Summary of Hospital Stay
Patients with inhalation injury greatly increase the incidence of pulmonary complications. On ICU day 2, this patient developed moderate ARDS based on the onset, severity of hypoxemia, and radiographic result (Berlin definition for ARDS). The patient demonstrated evidence of respiratory deterioration and hemodynamic instability and required escalating ventilator and vasopressor support on ICU day 2 (P/F ratio of 178, bilateral pulmonary infiltrates on chest x-ray). To improve oxygenation and enhance mobilization of secretion, the ventilator mode was changed to the volumetric diffusive respirator mode. The BAL culture grew Staphylococcus aureus, and the patient was treated with vancomycin and piperacillin/tazobactam for 10 days.
The patient responded well to the combination of different treatment modalities including therapeutic bronchoscopy, use of HFPV by means of VDR, pharmacological adjuncts with inhalation therapy, and aggressive pulmonary hygiene therapy. On ICU day 5, she was weaned from vasopressor support, her chest x-ray showed decreasing bilateral pulmonary infiltrates, and she had a decreased FiO2 requirement with increasing PaO2/FiO2 ratio of 210. The patient demonstrated improvement of pulmonary status and lung injury per bronchoscopy after 10 days of aggressive pulmonary treatment. She slowly recovered from ARDS, and the burn wound area to the left upper extremities and upper chest wall healed well. She tolerated slow weaning of FiO2 requirement to 40%. The patient’s ventilator status has improved, but she had difficulty weaning from the mechanical ventilator support.
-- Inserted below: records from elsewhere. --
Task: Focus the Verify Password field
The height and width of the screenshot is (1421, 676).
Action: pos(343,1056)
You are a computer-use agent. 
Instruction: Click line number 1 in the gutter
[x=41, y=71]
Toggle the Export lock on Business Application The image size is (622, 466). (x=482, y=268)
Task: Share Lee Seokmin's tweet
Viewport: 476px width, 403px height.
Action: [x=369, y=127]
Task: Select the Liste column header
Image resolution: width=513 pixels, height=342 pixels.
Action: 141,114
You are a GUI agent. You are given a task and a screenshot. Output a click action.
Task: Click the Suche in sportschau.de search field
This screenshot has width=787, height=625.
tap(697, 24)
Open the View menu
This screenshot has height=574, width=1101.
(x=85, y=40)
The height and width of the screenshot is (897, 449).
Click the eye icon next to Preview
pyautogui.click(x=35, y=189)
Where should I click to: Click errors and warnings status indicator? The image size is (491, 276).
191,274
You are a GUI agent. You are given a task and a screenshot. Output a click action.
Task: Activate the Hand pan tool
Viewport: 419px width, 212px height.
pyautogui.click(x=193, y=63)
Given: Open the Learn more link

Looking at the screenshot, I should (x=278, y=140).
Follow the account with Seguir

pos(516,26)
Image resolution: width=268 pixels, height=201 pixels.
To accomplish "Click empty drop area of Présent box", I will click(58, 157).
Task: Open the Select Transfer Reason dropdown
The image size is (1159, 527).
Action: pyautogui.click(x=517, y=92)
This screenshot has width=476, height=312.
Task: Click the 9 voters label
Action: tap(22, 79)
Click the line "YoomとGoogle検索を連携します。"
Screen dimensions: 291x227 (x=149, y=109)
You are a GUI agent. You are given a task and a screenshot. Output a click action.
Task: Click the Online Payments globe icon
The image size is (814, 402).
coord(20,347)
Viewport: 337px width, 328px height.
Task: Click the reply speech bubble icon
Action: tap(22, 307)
On ICU day 13, she underwent a tracheostomy. With continued pulmonary hygiene and physical/occupational therapy, her respiratory status continued to improve and she was weaned from the ventilator to tracheostomy collar on ICU day 17. The variable effects of hypoxia and carbon monoxide toxicity contributes to longer hospitalization and recovery. She was discharged to an in-patient rehabilitation facility on ICU day 18 for continued pulmonary and rehabilitation care. The patient did not have any further complications after discharge to in-patient rehabilitation. Her respiratory function gradually returned to normal, and the tracheostomy was decannulated on hospital day 28. With continued physical rehabilitation, she demonstrated increase physical function and exercise tolerance due to prolonged hospitalization. The patient was discharged to her home 1 month later. She was to be followed by her primary care physician 3 days after discharge from the hospital. The patient will have a pulmonary function test at a 3-month and 6-month follow up examination.
The care and management of patient with inhalation injury can be highly complex necessitating the participation of an interprofessional team of clinicians including nurses, advanced practice nurses, physicians, respiratory therapists, physical/occupational therapists, nutritionists, case manager/social workers, pharmacists, and other ancillary staff. Early engagement of family should also be included in the short and long-term goals to improve a patient’s compliance and support. Respiratory and physical/occupational therapy, nutrition, and aftercare are the key components of the long-term recovery of this patient. Collaboration is an essential function of an APN to deliver the highest quality of care. The APN can facilitate interprofessional collaboration to provide a comprehensive plan of care as well as supporting the transition of care to ensure optimal patient outcome.